Símbolo de luta e resistência, Esperança Garcia foi reconhecida nesta sexta-feira (25) pela Ordem dos Advogados do Brasil como a primeira advogada do Brasil. O CFOAB aprovou também a construção do busto da advogada no átrio do prédio sede. Garcia já tinha sido reconhecida em nível estadual pela OAB-PI em 2017.

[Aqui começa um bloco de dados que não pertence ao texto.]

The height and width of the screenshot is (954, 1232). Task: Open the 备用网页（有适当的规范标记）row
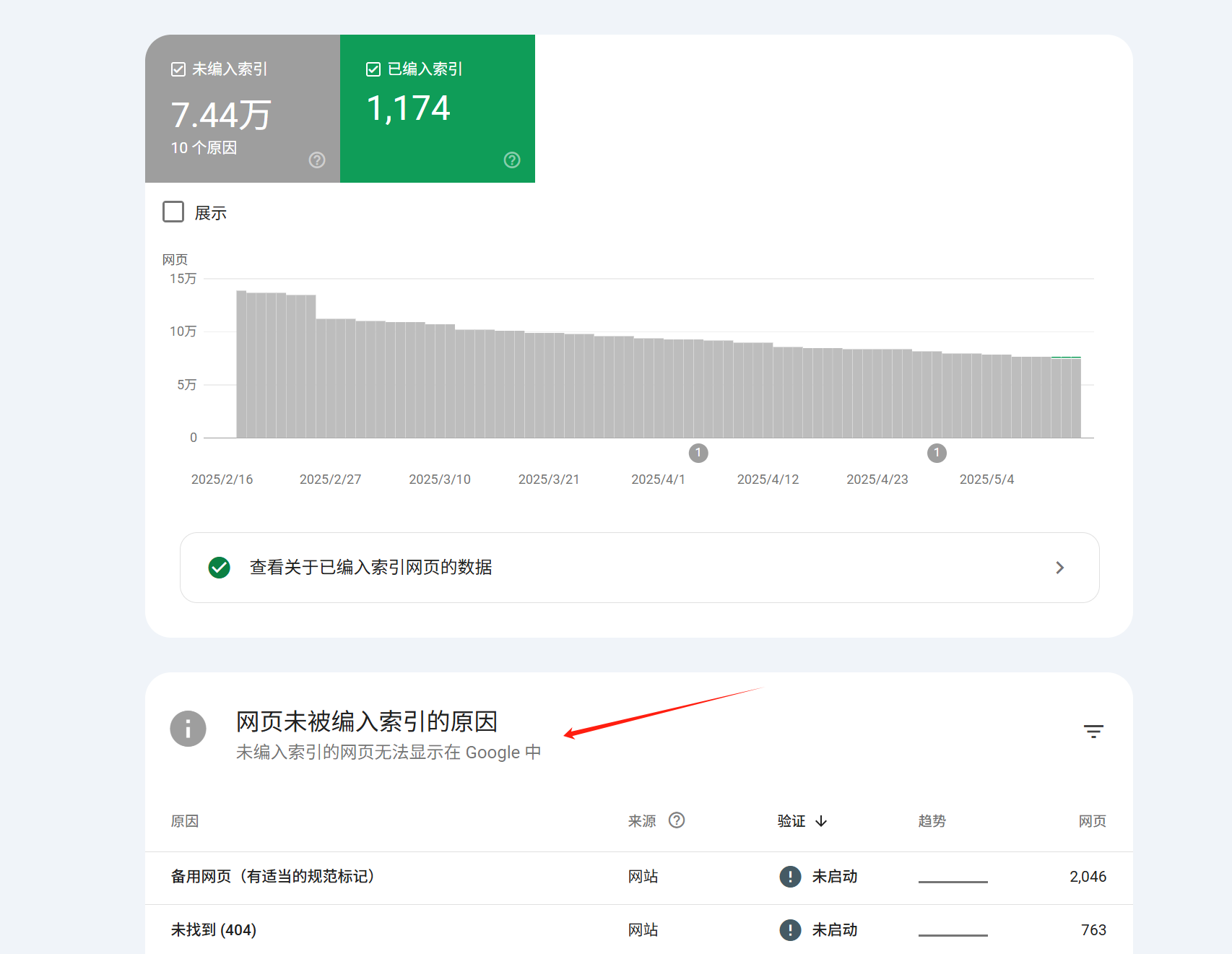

Esperança Garcia foi uma mulher escravizada qu viveu no Piauí, acredita-se que ela nasceu em 1751, ela pertencia aos padres jesuítas, que ao serem expulsos do Brasil pelo Marquês de Pombal, foi entregue ao governo do Estado e levada à Fazenda de Algodões, na região de Oeiras, aproximadamente a 300km de Teresina, onde hoje fica localizado o município de Nazaré do Piauí. Ganhou o título de primeira advogada do Piauí concedido pela OAB-PI, devido a coragem e obstinação, denunciando os excessos e maus tratos cometidos pelo feitor da fazenda. A carta escrita pela escrava endereçada ao governador do Piauí, Gonçalo Lourenço Botelho de Castro, é considerada uma das cartas mais antigas do Brasil e desafiadora, escrita e assinada pela mão de uma escravizada no final do Século XVIII.
Carta
“Eu sou hua escrava de V. Sa. administração de Capam. Antº Vieira de Couto, cazada. Desde que o Capam. lá foi adeministrar, q. me tirou da fazenda dos algodois, aonde vevia com meu marido, para ser cozinheira de sua caza, onde nella passo mto mal. A primeira hé q. ha grandes trovoadas de pancadas em hum filho nem sendo uhã criança q. lhe fez estrair sangue pella boca, em mim não poço esplicar q. sou hu colcham de pancadas, tanto q. cahy huã vez do sobrado abaccho peiada, por mezericordia de Ds. esCapei. A segunda estou eu e mais minhas parceiras por confeçar a tres annos. E huã criança minha e duas mais por batizar. Pello q. Peço a V.Sª. pello amor de Ds. e do seu Valimto. ponha aos olhos em mim ordinando digo mandar a Procurador que mande p. a fazda. aonde elle me tirou pa eu viver com meu marido e batizar minha filha q.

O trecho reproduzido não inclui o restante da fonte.